------ EXCERPT

DNA science has solved another cold case.
This time it was the 1999 murder of Louisiana State University student Kassie Federer which has finally been closed.
Federer was only 19 and studying psychology at LSU when she was shot to death by an unknown attacker inside the Park Boulevard apartment she shared with her roommate around 3:30 p.m. on Sept. 13, 1999, WAFB reported.
Law enforcement officials said her attacker broke through a dead-bolted door and chased the teen student around the apartment before finally fatally shooting her, according to the Daily Beast.
“It does appear that she had time to grab a phone in an attempt to call 911,” one police officer told America’s Most Wanted, according to WBRZ.
WBRZ reported that Federer was attacked after coming home from school. Her apartment was not ransacked, which suggests the attack was not motivated by robbery.
Further, Federer’s body was fully clothed, which seemed to rule out a sex-based assault.
The only thing missing from her apartment was her knapsack.
Her dog was shut inside her bedroom, and the lights were on when the building manager found the body about an hour after the crime had occurred.
The only piece of evidence, besides the body itself, was a single glove which did not belong to either of the apartment’s residents, Fox News reported.
19 Years Later, DNA Identifies the Killer
After 19 years, DNA science has developed to the point where the trace amounts left inside the glove found at the scene could be processed. And the DNA, when tested, returned a match.
The suspect is a 49-year multiple rapist and murderer named Travis Green.
On Oct. 16, Baton Rouge police Sgt. Don Coppola Jr. announced that an arrest warrant had been issued for Green on charges of first-degree murder and aggravated burglary in Baton Rouge related to the 1999 crime, the Beaumont Enterprise reported.
Green is currently on death row in Livingston Texas jail for raping and murdering a 19-year-old girl in Houston, Texas, just 11 days before killing Federer. He was also convicted of raping and murdering an 82-year-old woman.
Because Green will be in prison for the rest of his life, East Baton Rouge District Attorney Hillar Moore does not plan to try green, WAFB reported. That way, Federer’s family will be spared the ordeal of reliving their daughter’s death through a trial.
Case Closed but Pain Lingers
“I feel like this is closing this part, but nothing’s going to ever close the hole in my heart,” Kassie’s mother Debby Durapau told The Daily Beast.
“I don’t know what closure is. This is something I don’t think I’ll ever come back from. I think of her every day.”
Durapau told WAFB, “That’s been the hardest thing for me. I know that she’s gone, I know she’s not coming back, but just the thought that someone shot my daughter at about 3:30 in the afternoon in her apartment.
“People say, ‘Oh just wrong place.’ No, she was in the right place. That person came into her place.”
“It’s been a long time coming,” Kassie’s father, Warren Federer, told The Daily Beast.
“It’s a big burden off of us. We know he’s not going to be out there doing that to somebody else’s daughter.”
“I want to thank everyone for their prayers and comments. I am still numb and don’t know how I will feel tomorrow,” Federer said.
“My wife and I, Debby and her husband, our sons, and everyone else whose lives ever crossed paths with Kassie’s have waited a long time for some answers.”

------------

-- REQUIRED ACTION A --
According to the article about the Kassie Federer case, what was the only thing missing from her apartment?
-- REQUIRED ACTION B --
In the article about the Kassie Federer case, rewrite the passage from "Her dog was" to "Beaumont Enterprise reported." and change "glove" to "mitten".
-- REQUIRED ACTION C --
Decide whether each statement agrees with the article about the Kassie Federer case: (i) The building manager found the body about an hour after the crime. (ii) Federer's apartment was ransacked. (iii) Green was convicted of raping and murdering an 82-year-old woman.

------ SUPPLIED DATA

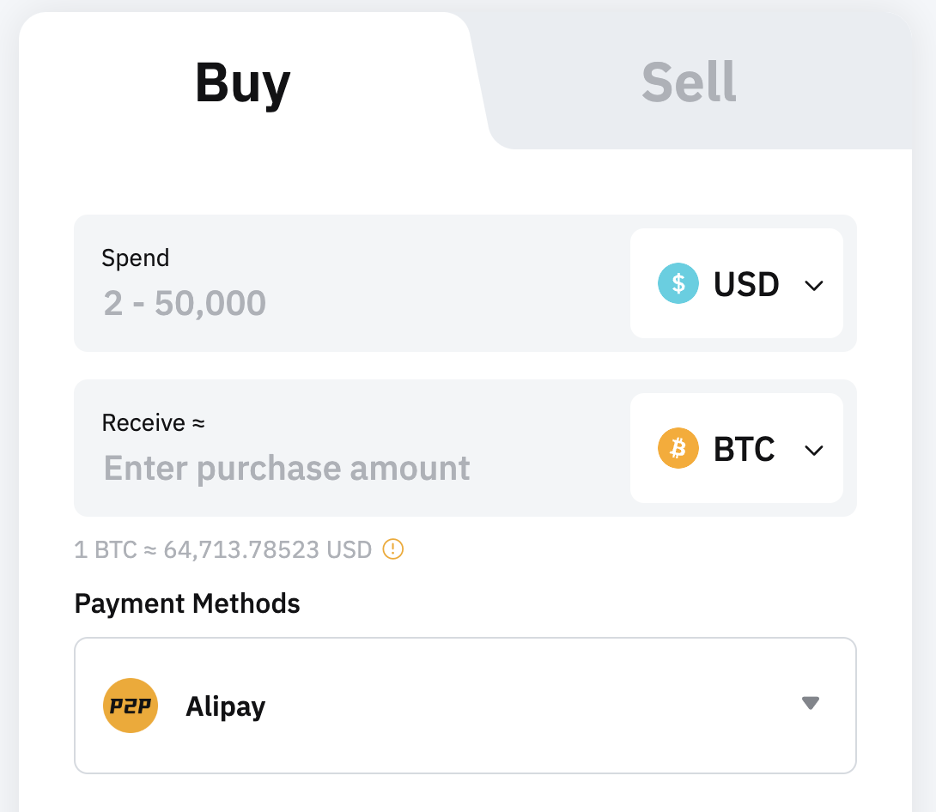Click the 1 BTC exchange rate text
Viewport: 936px width, 812px height.
(222, 549)
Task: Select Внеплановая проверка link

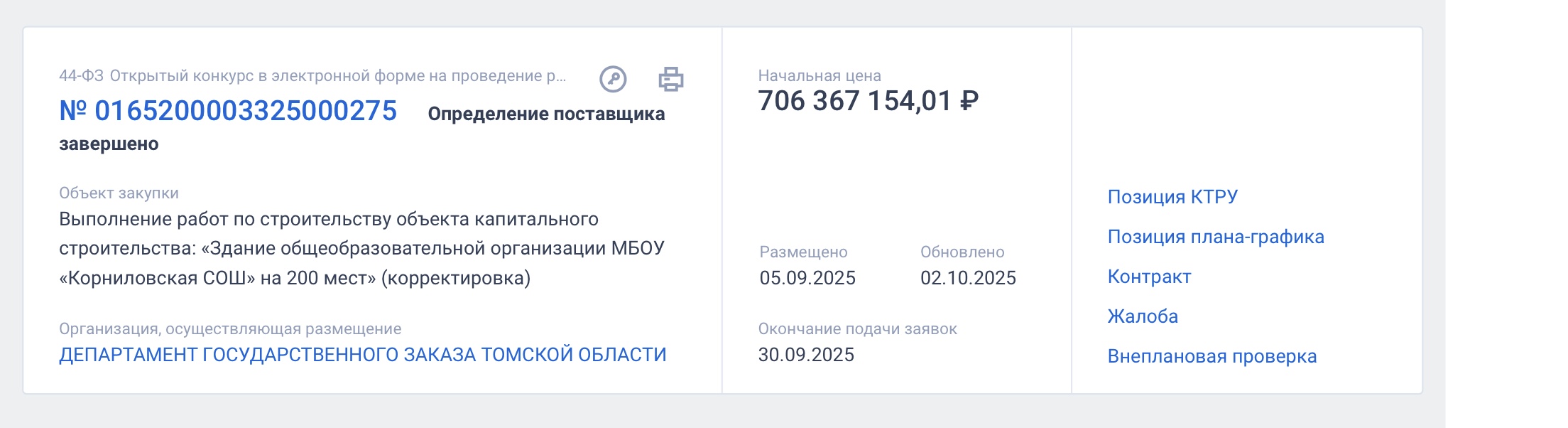Action: pos(1212,356)
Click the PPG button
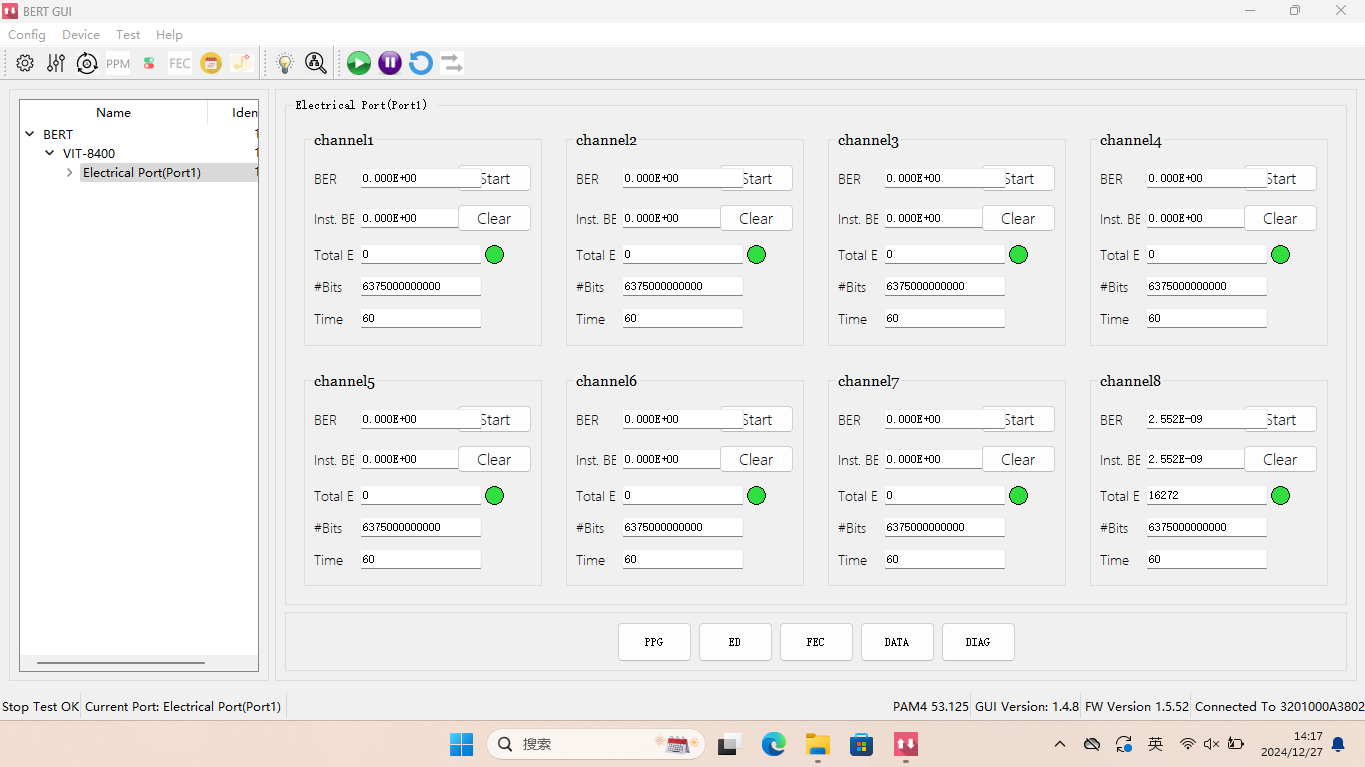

------------

-- EXERCISE RESULT A --
Her knapsack.

-- EXERCISE RESULT B --
Her dog was shut inside her bedroom, and the lights were on when the building manager found the body about an hour after the crime had occurred.
The only piece of evidence, besides the body itself, was a single mitten which did not belong to either of the apartment’s residents, Fox News reported.
19 Years Later, DNA Identifies the Killer
After 19 years, DNA science has developed to the point where the trace amounts left inside the mitten found at the scene could be processed. And the DNA, when tested, returned a match.
The suspect is a 49-year multiple rapist and murderer named Travis Green.
On Oct. 16, Baton Rouge police Sgt. Don Coppola Jr. announced that an arrest warrant had been issued for Green on charges of first-degree murder and aggravated burglary in Baton Rouge related to the 1999 crime, the Beaumont Enterprise reported.

-- EXERCISE RESULT C --
(i) Yes: "the building manager found the body about an hour after the crime had occurred." (ii) No: "Her apartment was not ransacked." (iii) Yes: "He was also convicted of raping and murdering an 82-year-old woman."